Once this is done, you’ll want to duplicate the layer you intend to color match. This is because the method we’re using calls for working destructively. So if anything were to go wrong during your manipulation, you now have an unaltered version of the original image set aside just in case.
You can accomplish this by navigating to the Layers Panel and right-clicking on your original image. Then you can select the Duplicate Layer command from the popup menu.
Alternatively, you can use the keyboard shortcut Command/Ctrl + C to copy and Command/Ctrl + V to paste the layer.
Step 2: Make a Selection
This step involves highlighting the area of your image you’d like manipulated to color match. You can use virtually any selection tool to get the job done. In this case, the Quick Selection Tool will work best.
Once you’ve enabled the Quick Selection Tool, all you have to do is click and drag your cursor along your intended selection until you’re satisfied.
Great! Now we can go ahead and move on to applying the Color Match tool.
Step 3: Applying Color Match
Now that we’ve gotten all that out of the way, we can finally apply Color Matching! Just a few clicks from now you’ll have created a high-quality photo manipulation with ease.
First things first though, you’ll have to navigate to Image > Adjustment > Match Color with your duplicated layer selected. This will prompt the Match Color window to appear.
You’ll want to make note of the Image Options available to you, as well as the Source drop-down menu. These will be the main focus as we begin to make our adjustments.
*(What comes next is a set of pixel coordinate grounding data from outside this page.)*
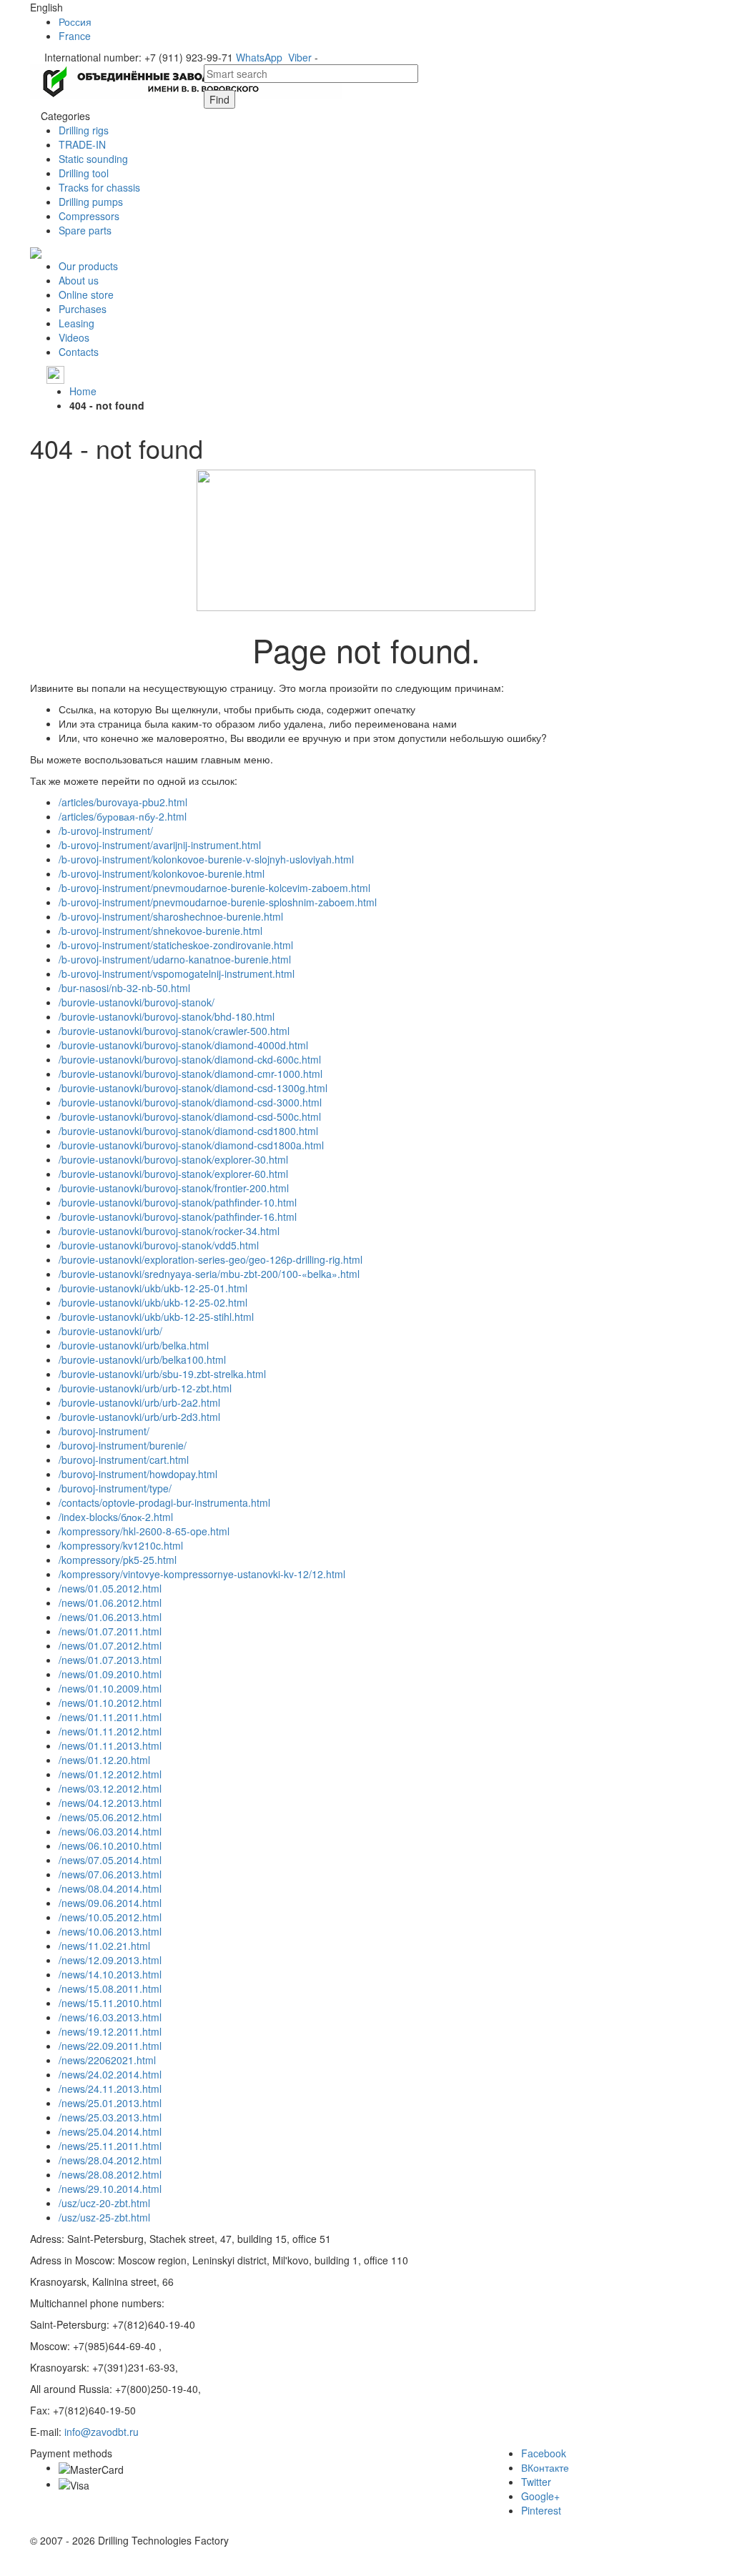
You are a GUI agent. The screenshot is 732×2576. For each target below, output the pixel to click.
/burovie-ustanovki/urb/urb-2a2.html (139, 1402)
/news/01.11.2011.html (110, 1717)
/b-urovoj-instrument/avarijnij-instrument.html (160, 845)
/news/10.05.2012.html (110, 1917)
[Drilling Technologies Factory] (186, 80)
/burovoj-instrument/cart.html (124, 1459)
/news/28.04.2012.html (110, 2160)
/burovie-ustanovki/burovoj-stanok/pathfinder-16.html (178, 1216)
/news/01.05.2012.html (110, 1588)
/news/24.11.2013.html (110, 2088)
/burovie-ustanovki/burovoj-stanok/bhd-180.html (166, 1016)
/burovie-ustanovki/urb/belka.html (134, 1345)
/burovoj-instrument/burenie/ (123, 1445)
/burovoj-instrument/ (104, 1431)
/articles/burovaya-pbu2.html (123, 802)
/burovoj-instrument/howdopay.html (138, 1474)
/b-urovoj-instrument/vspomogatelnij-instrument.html (177, 973)
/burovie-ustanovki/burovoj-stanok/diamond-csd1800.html (188, 1131)
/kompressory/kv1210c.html (121, 1545)
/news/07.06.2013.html (110, 1874)
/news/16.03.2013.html (110, 2017)
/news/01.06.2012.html (110, 1602)
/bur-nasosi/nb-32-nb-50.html (124, 988)
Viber (300, 57)
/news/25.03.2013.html (110, 2117)
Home (83, 391)
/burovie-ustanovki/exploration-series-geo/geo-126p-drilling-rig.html (210, 1259)
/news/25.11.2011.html (110, 2146)
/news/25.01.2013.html (110, 2103)
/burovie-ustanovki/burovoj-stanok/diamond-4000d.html (183, 1045)
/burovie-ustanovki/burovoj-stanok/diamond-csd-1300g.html (193, 1088)
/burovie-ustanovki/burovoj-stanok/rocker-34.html (169, 1231)
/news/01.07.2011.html (110, 1631)
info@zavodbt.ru (101, 2431)
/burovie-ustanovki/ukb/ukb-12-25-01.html (153, 1288)
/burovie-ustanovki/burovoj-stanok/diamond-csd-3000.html (190, 1102)
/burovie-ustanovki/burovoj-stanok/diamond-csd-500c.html (190, 1116)
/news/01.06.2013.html (110, 1617)
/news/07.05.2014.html (110, 1860)
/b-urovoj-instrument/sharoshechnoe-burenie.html (171, 916)
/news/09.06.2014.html (110, 1903)
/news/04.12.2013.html (110, 1802)
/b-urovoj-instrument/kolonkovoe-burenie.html (161, 873)
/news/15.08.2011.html (110, 1988)
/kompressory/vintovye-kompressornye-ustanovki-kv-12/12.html (202, 1574)
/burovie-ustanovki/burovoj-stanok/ (136, 1002)
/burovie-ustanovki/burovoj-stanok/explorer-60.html (173, 1173)
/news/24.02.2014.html (110, 2074)
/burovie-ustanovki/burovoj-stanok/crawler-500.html (174, 1031)
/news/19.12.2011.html (110, 2031)
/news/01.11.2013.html (110, 1745)
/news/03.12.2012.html (110, 1788)
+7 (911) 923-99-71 (110, 374)
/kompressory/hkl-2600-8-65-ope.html (144, 1531)
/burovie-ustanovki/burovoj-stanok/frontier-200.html (174, 1188)
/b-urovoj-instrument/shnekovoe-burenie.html (160, 930)
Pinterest (541, 2510)
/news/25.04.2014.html (110, 2131)
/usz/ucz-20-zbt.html (104, 2203)
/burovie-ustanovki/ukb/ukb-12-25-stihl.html (156, 1316)
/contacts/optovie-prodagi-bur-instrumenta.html (164, 1502)
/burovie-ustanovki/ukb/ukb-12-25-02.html (153, 1302)
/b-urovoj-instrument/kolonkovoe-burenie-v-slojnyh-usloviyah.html (206, 859)
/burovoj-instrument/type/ (115, 1488)
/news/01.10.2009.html (110, 1688)
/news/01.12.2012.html (110, 1774)
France (75, 36)
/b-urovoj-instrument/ (106, 830)
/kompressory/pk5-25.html (118, 1559)
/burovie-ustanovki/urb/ (110, 1331)
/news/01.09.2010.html (110, 1674)
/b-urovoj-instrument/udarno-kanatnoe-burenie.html (175, 959)
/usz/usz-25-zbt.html (104, 2217)
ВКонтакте (545, 2467)
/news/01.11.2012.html (110, 1731)
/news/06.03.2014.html (110, 1831)
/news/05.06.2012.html (110, 1817)
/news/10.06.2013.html (110, 1931)
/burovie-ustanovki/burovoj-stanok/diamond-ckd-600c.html (190, 1059)
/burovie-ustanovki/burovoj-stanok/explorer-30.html (173, 1159)
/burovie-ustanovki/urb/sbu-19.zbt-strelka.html (162, 1374)
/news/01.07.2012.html (110, 1645)
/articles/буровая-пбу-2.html (123, 816)
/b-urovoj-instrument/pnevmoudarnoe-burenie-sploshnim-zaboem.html (218, 902)
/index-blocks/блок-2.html (116, 1517)
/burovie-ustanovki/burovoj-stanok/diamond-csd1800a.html (191, 1145)
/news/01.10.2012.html (110, 1702)
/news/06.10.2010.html (110, 1845)
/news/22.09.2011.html (110, 2045)
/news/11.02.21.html (104, 1945)
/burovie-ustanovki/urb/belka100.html (142, 1359)
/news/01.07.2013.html (110, 1660)
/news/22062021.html (107, 2060)
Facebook (543, 2453)
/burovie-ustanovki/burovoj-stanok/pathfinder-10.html (178, 1202)
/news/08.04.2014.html (110, 1888)
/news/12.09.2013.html (110, 1960)
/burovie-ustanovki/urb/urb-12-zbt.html (145, 1388)
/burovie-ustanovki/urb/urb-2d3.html (139, 1417)
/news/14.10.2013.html (110, 1974)
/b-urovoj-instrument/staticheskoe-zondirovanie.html (176, 945)
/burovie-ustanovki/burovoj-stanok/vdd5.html (159, 1245)
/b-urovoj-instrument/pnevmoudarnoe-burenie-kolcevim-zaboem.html (214, 888)
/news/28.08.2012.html (110, 2174)
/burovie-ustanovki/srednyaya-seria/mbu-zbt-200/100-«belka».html (209, 1274)
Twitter (536, 2482)
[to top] (1, 2569)
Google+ (540, 2496)
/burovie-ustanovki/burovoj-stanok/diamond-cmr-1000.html (190, 1073)
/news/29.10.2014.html (110, 2188)
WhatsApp (259, 57)
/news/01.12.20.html (104, 1760)
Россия (75, 21)
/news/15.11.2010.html (110, 2003)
When ready, choose your JPG or image file from the Source drop-down menu. Then, the Layer menu beneath it will make itself available. Once this is done, you can change the Layer menu setting to the source image you want matched.
If you backtrack a bit to the Image Options, you’ll also find the Luminance, Color Intensity, and Fade settings are available to adjust on a sliding scale.
The Luminance and Color Intensity sliders will adjust the brightness or Intensity of your color-matching layer, while the Fade will change the general opacity. Feel free to adjust these sliders and play around with the levels until you’re satisfied with your image!
Click OK when you’ve decided and you’ve officially rendered your manipulation.
Wow! A perfect match – and pretty easy, right?
Look at that! Even side by side, the color match stands up well.
Since learning how to use this method, I’ve personally saved a ton of time on editing and compositing. So congrats on picking up this new knowledge that I’m sure will come in handy on future edits!
Job well done! It’s super easy to change T-shirt colors using the Color Match tool in Photoshop. All you need to do is to make a selection of the t-shirt you want to color and use the Color Match tool to add a new color to it.